= Assigned task =
Reproduce the listing below exactly, minus its pictures.

= Records for the exercise =
────────────────────────────────────────

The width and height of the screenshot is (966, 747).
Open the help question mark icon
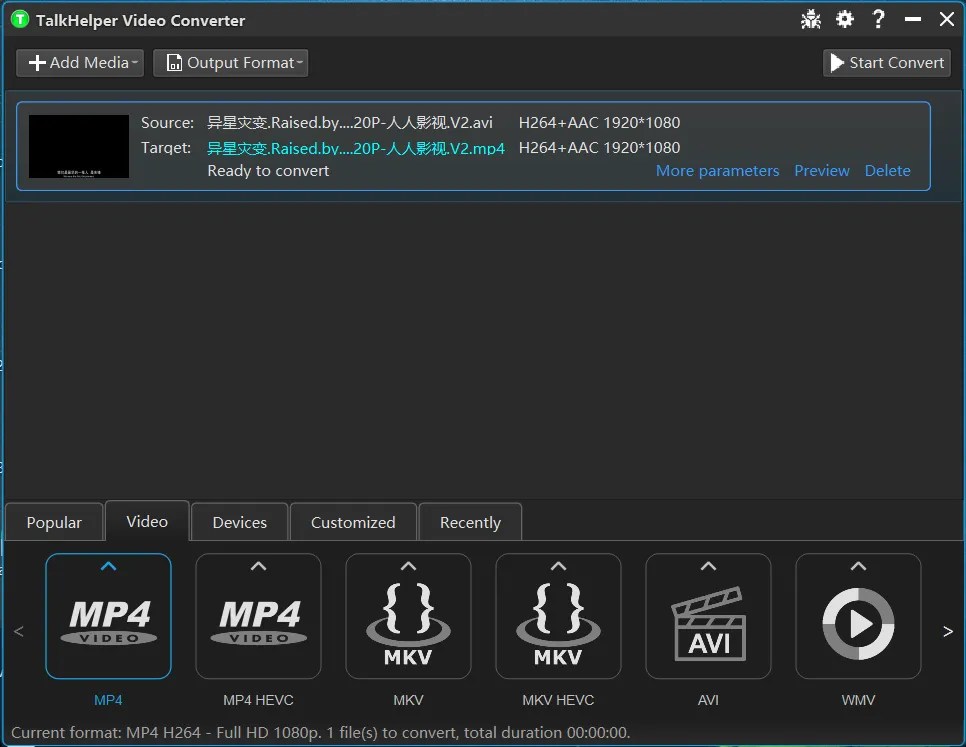(879, 18)
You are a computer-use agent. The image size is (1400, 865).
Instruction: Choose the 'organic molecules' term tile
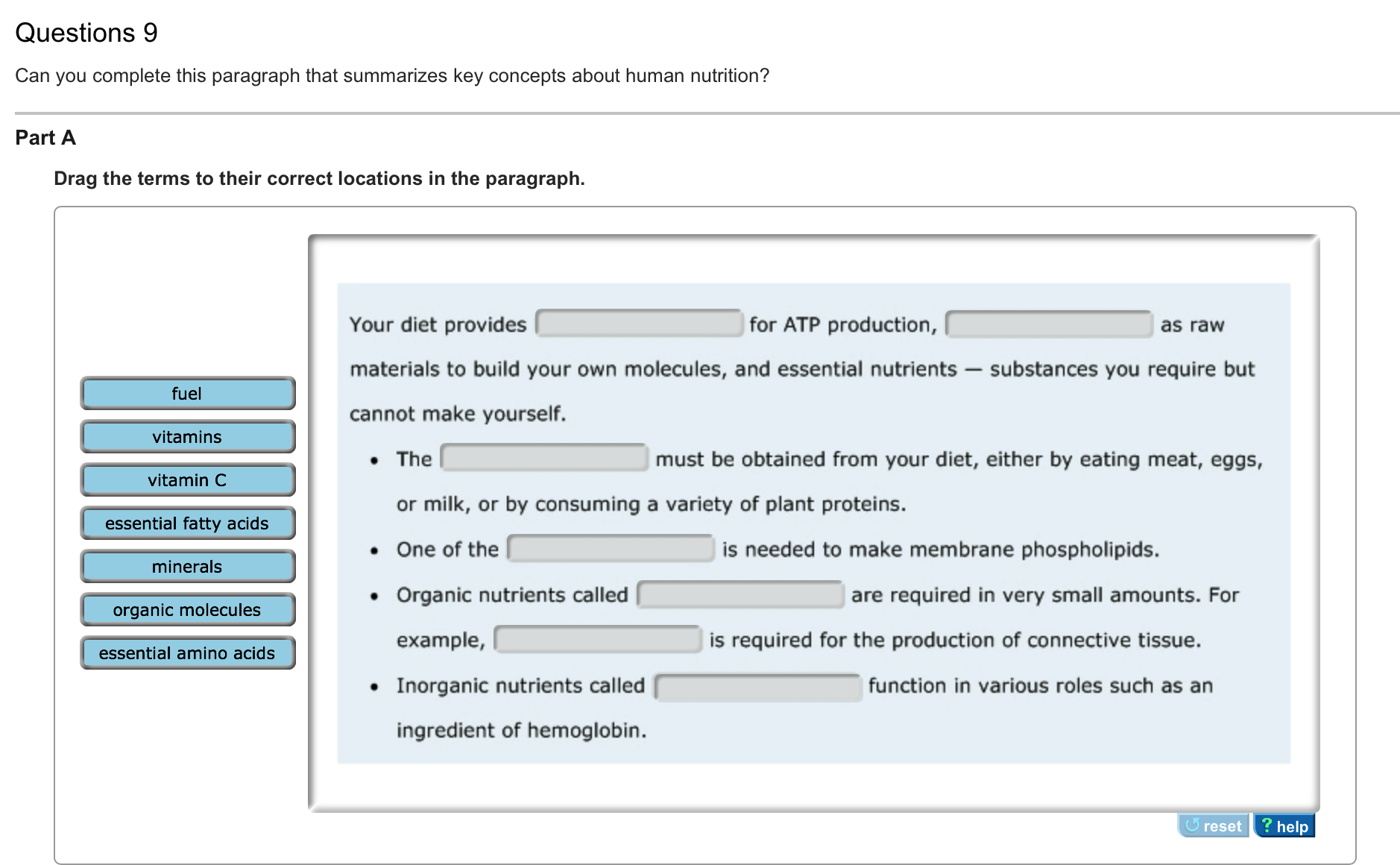point(187,610)
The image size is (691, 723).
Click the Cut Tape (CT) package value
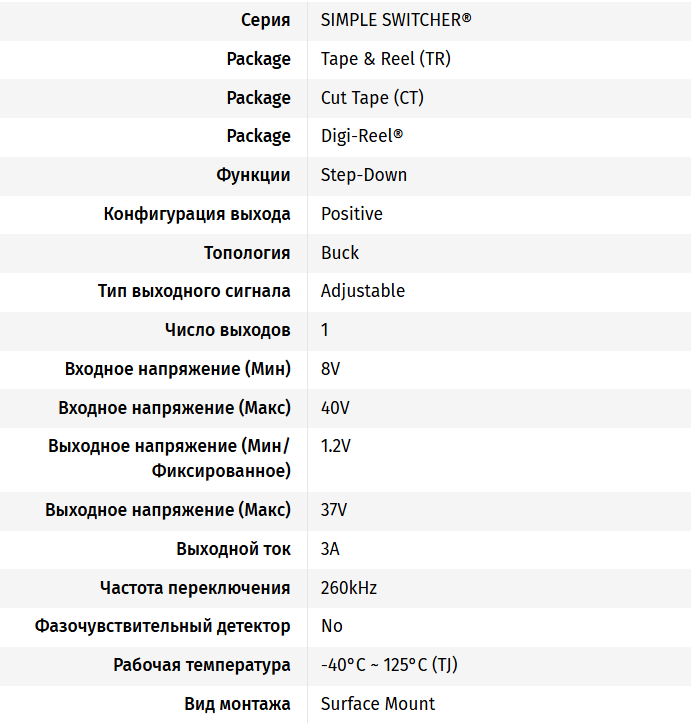[372, 98]
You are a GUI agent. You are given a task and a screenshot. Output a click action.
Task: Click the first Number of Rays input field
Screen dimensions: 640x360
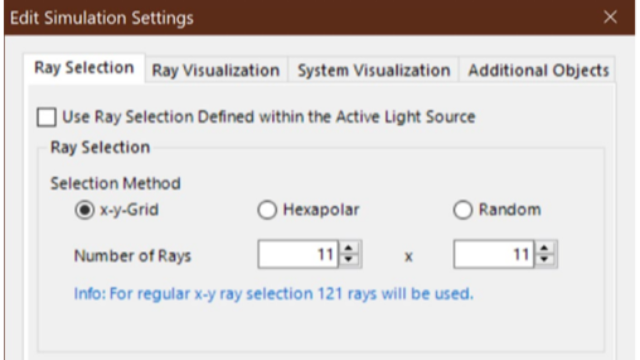tap(298, 255)
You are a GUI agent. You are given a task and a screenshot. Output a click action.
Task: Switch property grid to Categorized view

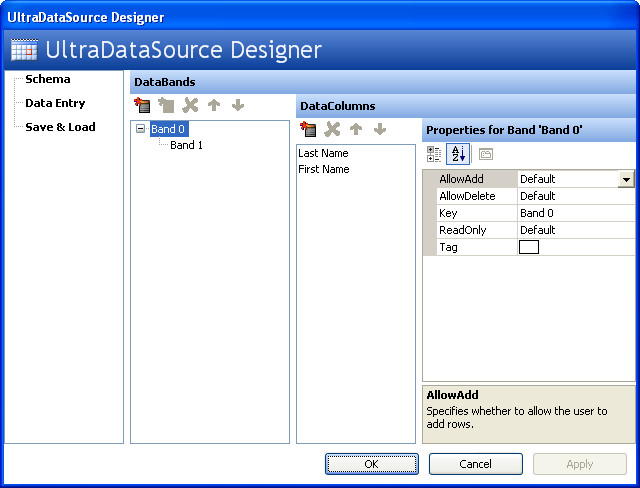click(x=434, y=154)
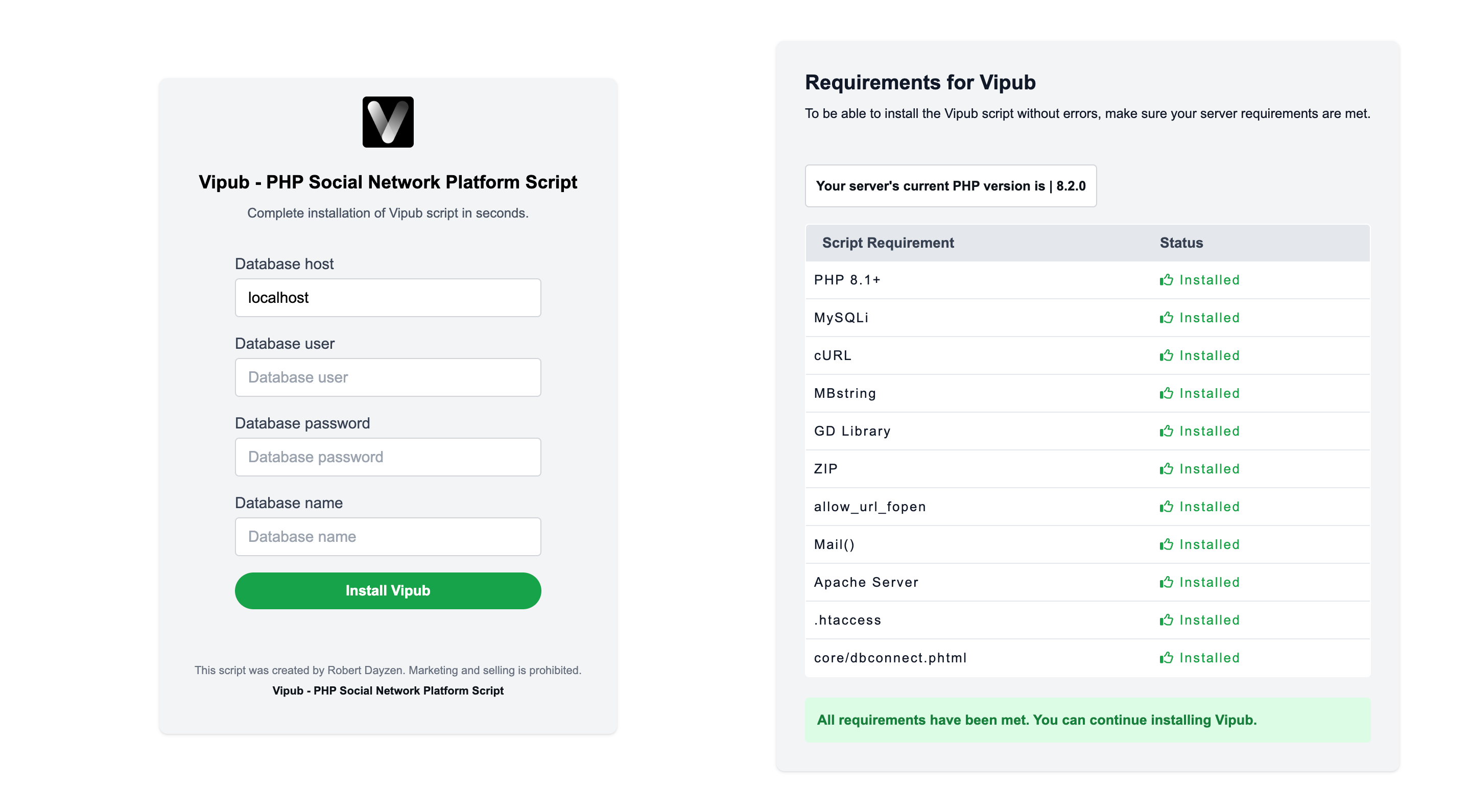Click thumbs-up icon in core/dbconnect.phtml row
Image resolution: width=1471 pixels, height=812 pixels.
point(1166,657)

────────────────────────────────────────

= Result =
The width and height of the screenshot is (966, 747).
Open the help question mark icon
(879, 18)
You are a computer-use agent. The image size is (1400, 865).
Instruction: Choose the 'organic molecules' term tile
point(187,610)
The image size is (691, 723).
Click the Cut Tape (CT) package value
[372, 98]
You are a GUI agent. You are given a task and a screenshot. Output a click action.
Task: Click the first Number of Rays input field
Screen dimensions: 640x360
tap(298, 255)
You are a GUI agent. You are given a task and a screenshot. Output a click action.
Task: Switch property grid to Categorized view

click(x=434, y=154)
Click thumbs-up icon in core/dbconnect.phtml row
Image resolution: width=1471 pixels, height=812 pixels.
point(1166,657)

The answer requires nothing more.